Want to get close 15 Days Shanghai weather data , And draw a line chart , Reptilian xpath
and re
To solve the needs of data acquisition ,pylab
To solve the need of drawing line chart .
️ Tips : Reptiles cannot be used as illegal activities , Set the sleep time when crawling , Do not over crawl , Causing server downtime , Be legally liable !!!
The goal is to acquire the city of Shanghai 15 High and low temperature data of the day , And draw a line chart
️ The data is rendered in server mode , The weather temperature data is directly in html Package in the page , You can use xpath perhaps re Locate and obtain data .
however 7 Within days and 8-15 There are two different pages of day data , So you need to crawl the data twice
import requests
from lxml import etree
from pylab import * # Support Chinese
# Set up crawling website url
base_url = "http://www.weather.com.cn/weather/101020100.shtml"
# requests Crawl code
resp = requests.get(url=base_url)
# XPATH analysis
html = etree.HTML(resp.text)
# Get the weather li, stay li It contains all the daily weather data , Include date / The weather / The temperature / Cities and so on
lis = html.xpath('//*[@id="7d"]/ul/li')
# Date of creation 、 The highest temperature 、 An array of lowest temperatures , In order to add the crawled data to the array later , Furthermore, the array is further used as plot Draw a line chart
days = []
lows = []
highs = []
# Yes 7 The weather is li Traversal , To get high and low temperatures and dates
for li in lis:
print(" Crawling closer 7 God ···")
# obtain 7 It's hot
high = li.xpath("./p[2]/span/text()")[0]
# obtain 7 Day low temperature
low = li.xpath("./p[2]/i/text()")[0][0:2]
# obtain 7 Day date
day = li.xpath("./h1/text()")[0][0:2]
# hold 7 Day date 、 The high temperature 、 Add low temperature to the array
days.append(day)
lows.append((int)(low))
highs.append((int)(high))
# Set dormancy 1 second
time.sleep(1)
# Set up 8-15 Days of url
base_url = "http://www.weather.com.cn/weather15d/101020100.shtml"

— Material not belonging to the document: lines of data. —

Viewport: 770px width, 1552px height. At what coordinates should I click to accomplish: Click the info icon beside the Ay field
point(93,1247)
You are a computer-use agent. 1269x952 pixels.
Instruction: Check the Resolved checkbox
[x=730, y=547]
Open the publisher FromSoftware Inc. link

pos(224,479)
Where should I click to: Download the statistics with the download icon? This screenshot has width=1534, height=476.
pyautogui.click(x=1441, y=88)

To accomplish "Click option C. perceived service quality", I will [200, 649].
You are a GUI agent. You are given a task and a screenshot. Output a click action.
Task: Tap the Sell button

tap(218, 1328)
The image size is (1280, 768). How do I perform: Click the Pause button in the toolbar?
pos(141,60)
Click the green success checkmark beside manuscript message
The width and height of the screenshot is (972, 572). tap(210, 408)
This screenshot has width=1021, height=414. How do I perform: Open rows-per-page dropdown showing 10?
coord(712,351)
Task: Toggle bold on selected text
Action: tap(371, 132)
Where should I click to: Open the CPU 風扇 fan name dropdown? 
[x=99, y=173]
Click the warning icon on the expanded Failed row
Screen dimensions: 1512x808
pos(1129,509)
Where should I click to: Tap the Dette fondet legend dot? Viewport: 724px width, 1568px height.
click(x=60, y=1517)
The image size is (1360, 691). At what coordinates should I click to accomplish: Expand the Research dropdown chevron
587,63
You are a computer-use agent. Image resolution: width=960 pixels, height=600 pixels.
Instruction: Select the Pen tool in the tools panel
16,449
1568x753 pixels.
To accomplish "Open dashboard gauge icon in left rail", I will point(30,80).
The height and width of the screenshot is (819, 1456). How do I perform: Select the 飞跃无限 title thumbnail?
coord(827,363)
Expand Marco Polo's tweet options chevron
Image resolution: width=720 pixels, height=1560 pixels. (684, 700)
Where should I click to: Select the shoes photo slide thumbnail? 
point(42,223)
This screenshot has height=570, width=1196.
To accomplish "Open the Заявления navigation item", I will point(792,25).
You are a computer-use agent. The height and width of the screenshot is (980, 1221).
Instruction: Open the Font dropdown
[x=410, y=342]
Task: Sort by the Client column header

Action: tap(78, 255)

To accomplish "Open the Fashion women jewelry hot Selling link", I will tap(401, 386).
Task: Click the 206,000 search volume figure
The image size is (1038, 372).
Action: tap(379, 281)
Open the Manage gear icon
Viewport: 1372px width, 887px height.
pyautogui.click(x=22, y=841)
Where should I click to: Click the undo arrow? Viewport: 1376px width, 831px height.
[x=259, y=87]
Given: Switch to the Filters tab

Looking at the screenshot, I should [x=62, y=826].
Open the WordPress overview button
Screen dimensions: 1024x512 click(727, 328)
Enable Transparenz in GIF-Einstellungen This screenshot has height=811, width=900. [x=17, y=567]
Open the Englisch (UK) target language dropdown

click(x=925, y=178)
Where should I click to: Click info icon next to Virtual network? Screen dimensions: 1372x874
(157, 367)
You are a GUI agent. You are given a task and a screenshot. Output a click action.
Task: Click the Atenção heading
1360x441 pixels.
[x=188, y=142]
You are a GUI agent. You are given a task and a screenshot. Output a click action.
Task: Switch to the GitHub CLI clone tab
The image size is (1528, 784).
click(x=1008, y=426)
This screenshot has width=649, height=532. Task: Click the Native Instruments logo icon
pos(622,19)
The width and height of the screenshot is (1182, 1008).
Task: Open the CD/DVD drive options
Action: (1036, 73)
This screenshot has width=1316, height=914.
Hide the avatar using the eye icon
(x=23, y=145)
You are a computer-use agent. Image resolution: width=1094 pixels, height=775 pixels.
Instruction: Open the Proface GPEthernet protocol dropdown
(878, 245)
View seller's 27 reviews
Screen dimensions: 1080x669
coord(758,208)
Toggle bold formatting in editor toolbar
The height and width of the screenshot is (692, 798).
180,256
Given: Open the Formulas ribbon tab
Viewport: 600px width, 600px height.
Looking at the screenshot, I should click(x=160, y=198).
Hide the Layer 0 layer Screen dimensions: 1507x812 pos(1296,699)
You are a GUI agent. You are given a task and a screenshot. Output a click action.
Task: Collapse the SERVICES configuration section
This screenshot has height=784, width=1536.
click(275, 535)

# requests To climb 8-15 Day page code
resp = requests.get(url=base_url)
# Set encoding
resp.encoding = 'utf-8'
# XPATH analysis
html = etree.HTML(resp.text)
# Get 8-15 The daily weather in Tianyuan code li
lis = html.xpath('//*[@id="15d"]/ul/li')
# Yes 8-15 Days of the weather li Traversal , To get high and low temperatures and dates
for li in lis:
print(" Crawling closer 8-15 God ···")
# obtain 8-15 It's hot
high = li.xpath("./span[@class='tem']/em/text()")[0][:2]
# obtain 8-15 Day low temperature
low = li.xpath("./span[@class='tem']/text()")[0][1:3]
# obtain 8-15 Day date
day = li.xpath("./span[@class='time']/text()")[0][3:5]
# hold 8-15 Day date 、 The high temperature 、 Add low temperature to the array
days.append(day)
lows.append((int)(low))
highs.append((int)(high))
# Set dormancy 1 second
time.sleep(1)
# Crawling 15 Date of day 、 The high and low temperatures are over
# Print 15 Daily information
print(" The list of dates is as follows :")
print(days)
print(" The list of minimum temperatures is as follows :")
print(lows)
print(" The maximum temperature is listed below :")
print(highs)
# The code below draws a line chart of high and low temperatures
# Set the font
mpl.rcParams['font.sans-serif'] = ['SimHei']
# Set up x Shaft length
x = range(len(days))
# Limit the range of the longitudinal axis
plt.ylim(0, 40)
# low temperature 、 High temperature data loading , Set graphic representation , Set the explanation
plt.plot(x, lows, marker='o', mec='r', mfc='w', label=u' Minimum temperature ')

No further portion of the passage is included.